ESTRATTO DEL TESTO
◇ ◇ ◇ ◇
Se non si tenesse conto, quindi, delle crisi economiche come istanza di contraddizione dialettica del processo produttivo, non risulterebbe sostenibile “la dimostrazione scientifica del concetto dello stato” (FD.Ann.§256) che Hegel persegue nelle sue Grundlinien. Senza di esse l’ambito socioeconomico apparirebbe in una connessione esterna rispetto a quello politico; in nessun modo lo stato potrebbe essere considerato il “risultato” necessario dello spiegamento concettuale e, parimenti, “fondamento” ultimo dell’eticità (FD.Ann.§256).


5. Una partizione espositiva estranea
alle determinazioni del concetto

Nella Scienza della logica, e a proposito della questione delle sue divisioni e suddivisioni interne, Hegel ricordava la necessità che le stesse si trovassero “connesse col concetto, [perché] nella maniera filosofica di dividere è il concetto stesso quello che si deve mostrare [muss zeigen] [6] come fonte delle sue determinazioni” [7]. E per quel che riguarda le Grundlinien, immediatamente dopo l’Introduzione – Ann.§33, intitolato Partizione –, incontriamo nuovamente la stessa esigenza metodologica: “Una partizione filosofica è in genere non una partizione esteriore, classificazione esterna di un materiale sussistente, fatta secondo un qualsiasi o più criteri di partizione accolti, bensì l’immanente differenziazione del concetto stesso”. A giudizio di Hegel, pertanto, la partizione dello sviluppo espositivo non deve dipendere dalla decisione soggettiva dell’autore o da criteri esterni scelti arbitrariamente, bensì deve rispondere alle determinazioni oggettive del concetto di volta in volta considerato. L’indice dell’opera filosofica non sarà, allora, un mero catalogo dei contenuti trattati, ma una riproduzione del divenire necessario del concetto, da un’iniziale unità astratta, passando attraverso il processo di contraddizione interna, fino a sfociare nella Aufhebung finale, risultato e fondamento ultimo di tutto il movimento.
◇ ◇ ◇ ◇
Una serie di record
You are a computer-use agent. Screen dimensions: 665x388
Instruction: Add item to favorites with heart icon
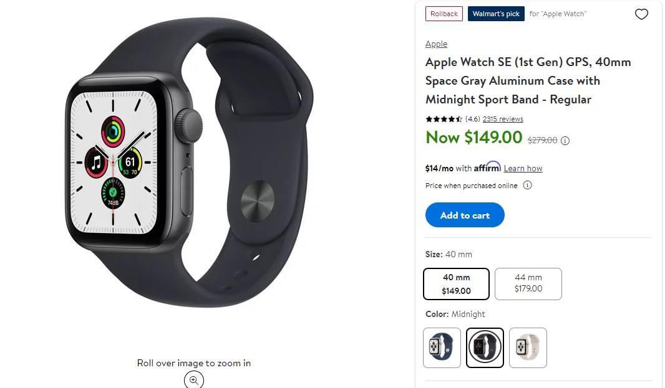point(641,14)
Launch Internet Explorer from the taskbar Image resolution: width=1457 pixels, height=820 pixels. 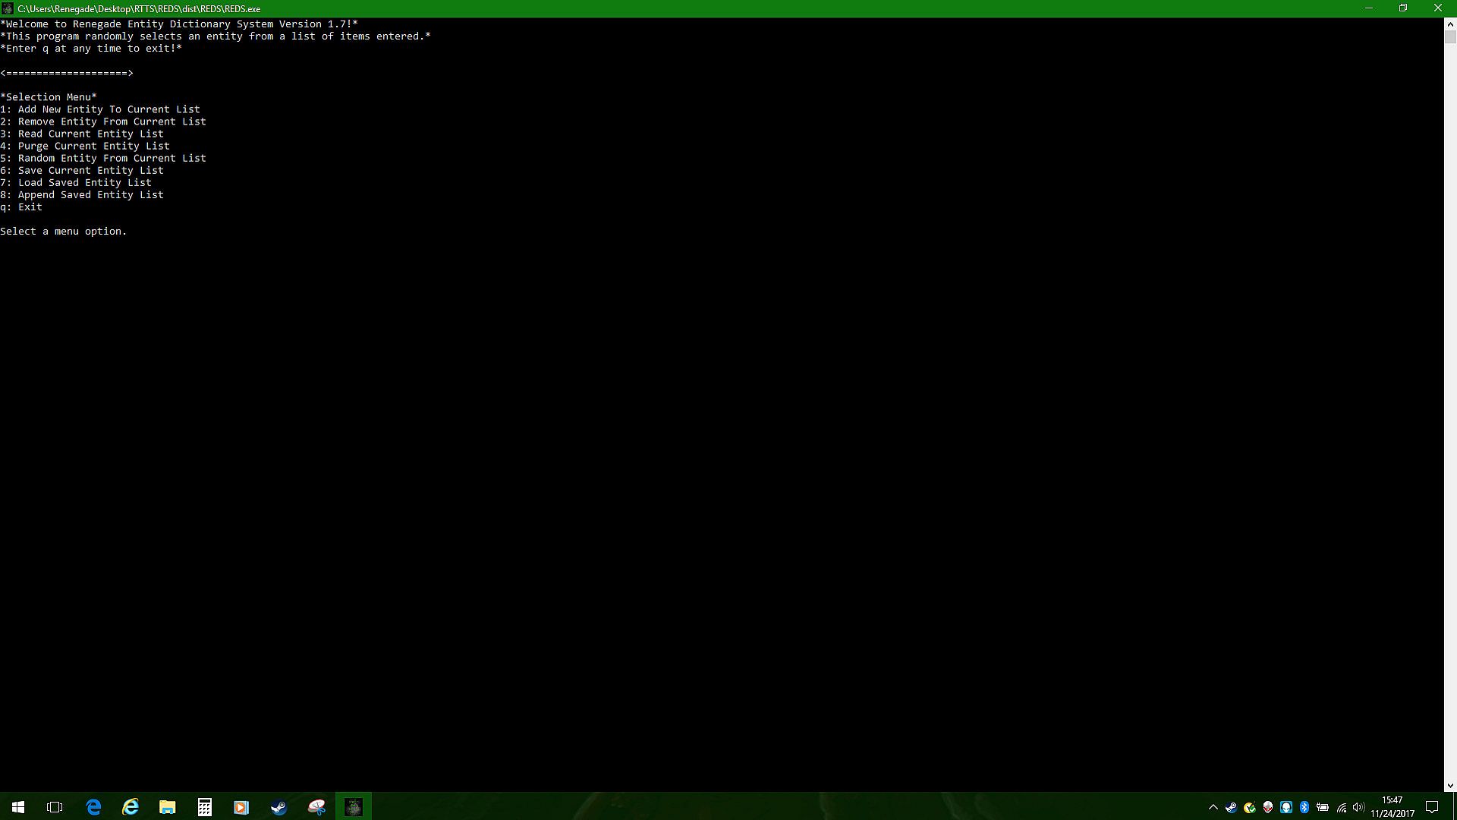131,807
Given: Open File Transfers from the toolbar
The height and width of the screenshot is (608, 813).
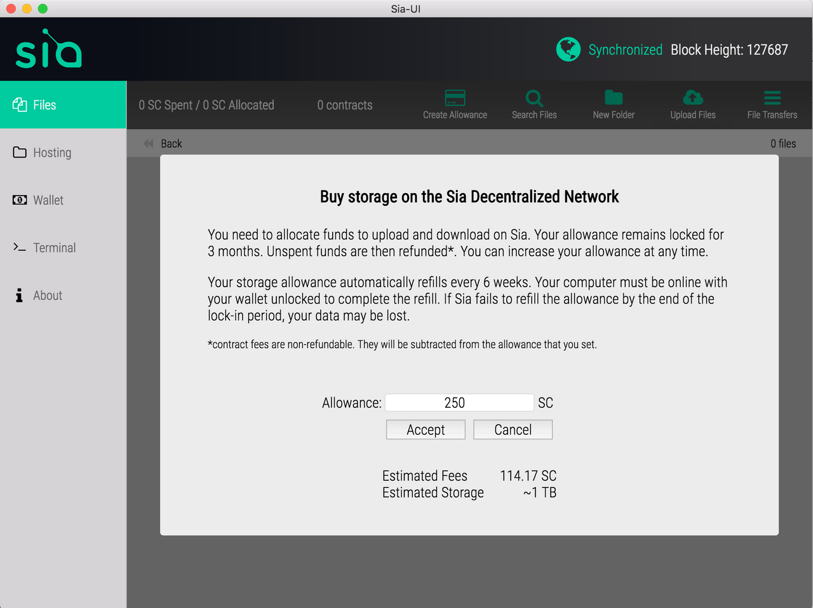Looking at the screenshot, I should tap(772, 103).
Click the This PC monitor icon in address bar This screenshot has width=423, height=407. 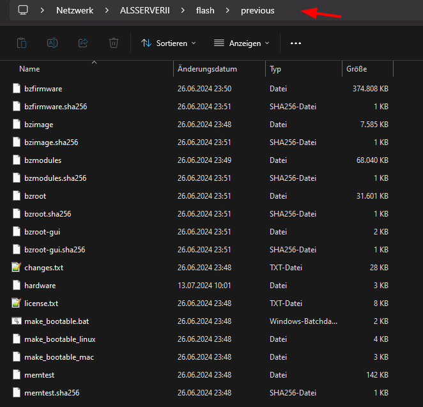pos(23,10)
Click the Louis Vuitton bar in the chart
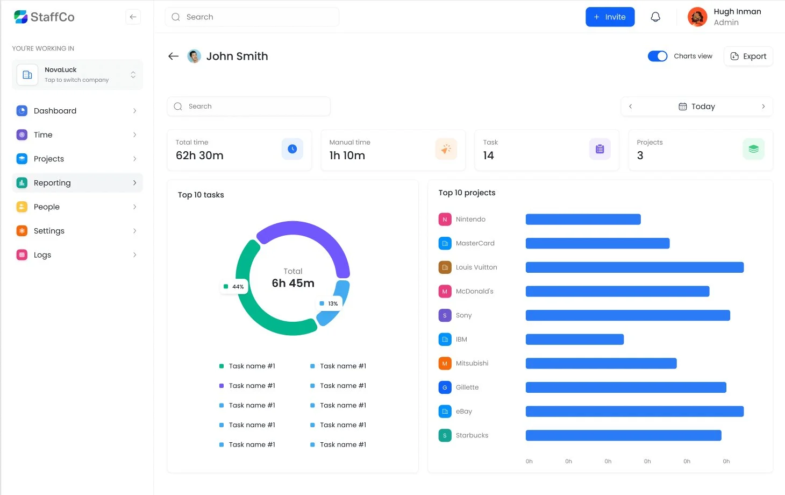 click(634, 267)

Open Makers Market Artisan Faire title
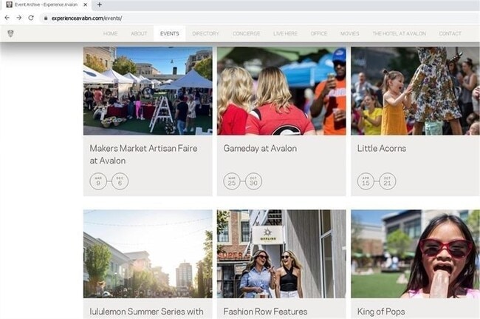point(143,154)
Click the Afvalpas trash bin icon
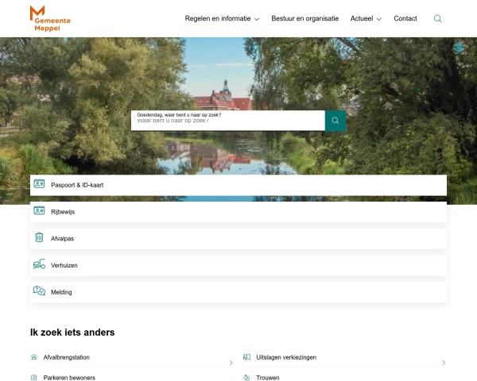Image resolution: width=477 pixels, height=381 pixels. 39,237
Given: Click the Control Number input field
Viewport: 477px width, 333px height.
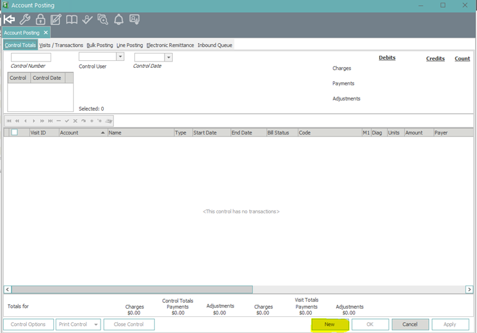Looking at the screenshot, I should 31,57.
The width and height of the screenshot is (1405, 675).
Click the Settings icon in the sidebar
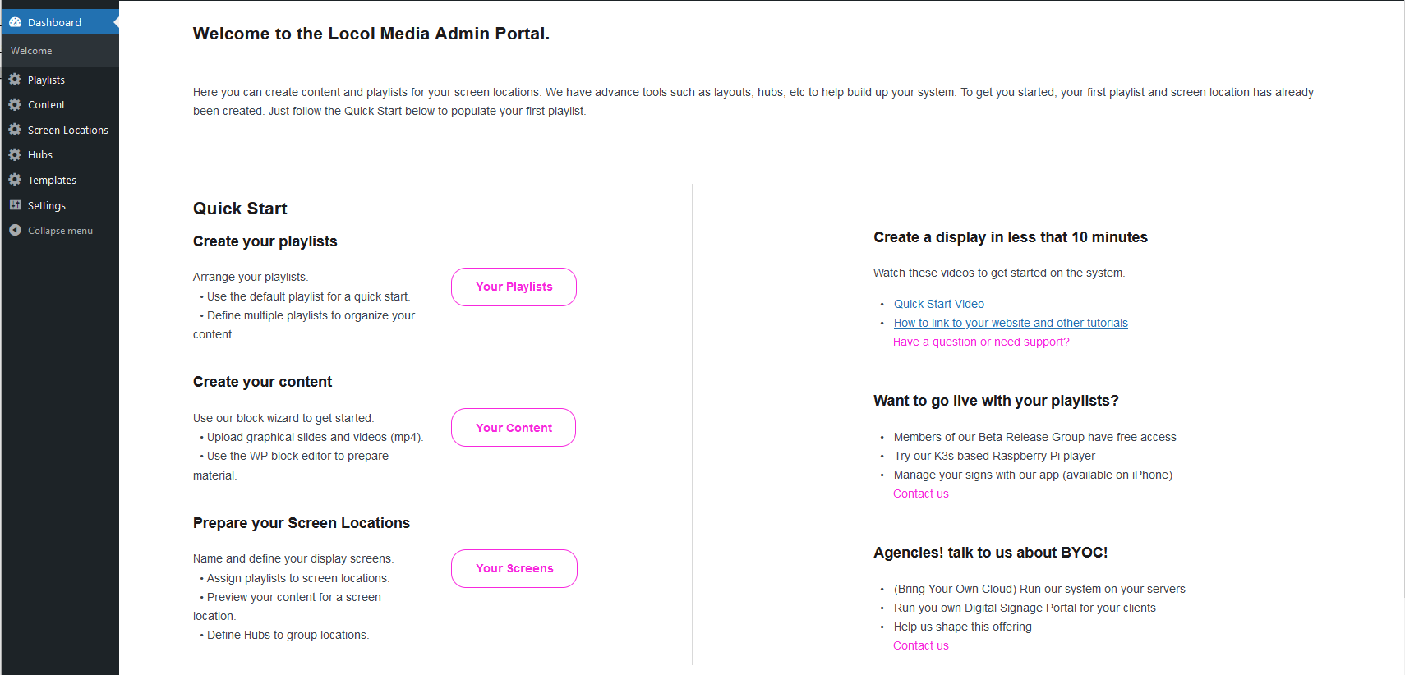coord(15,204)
◇ ◇ ◇ ◇
COMPITI DA SVOLGERE
a. Elenchi, senza ripetizioni e nell'ordine in cui compaiono, tutte le espressioni in lingua tedesca presenti nel brano su Hegel.
b. Modifichi il tratto del brano su Hegel che va da "Se non si tenesse" fino a "ultimo dell’eticità (FD.Ann.§256).", sostituendo "crisi economiche" con "crisi finanziarie".

SOLUZIONI DEGLI ESERCIZI
a. Grundlinien, muss zeigen, Aufhebung

b.
Se non si tenesse conto, quindi, delle crisi finanziarie come istanza di contraddizione dialettica del processo produttivo, non risulterebbe sostenibile “la dimostrazione scientifica del concetto dello stato” (FD.Ann.§256) che Hegel persegue nelle sue Grundlinien. Senza di esse l’ambito socioeconomico apparirebbe in una connessione esterna rispetto a quello politico; in nessun modo lo stato potrebbe essere considerato il “risultato” necessario dello spiegamento concettuale e, parimenti, “fondamento” ultimo dell’eticità (FD.Ann.§256).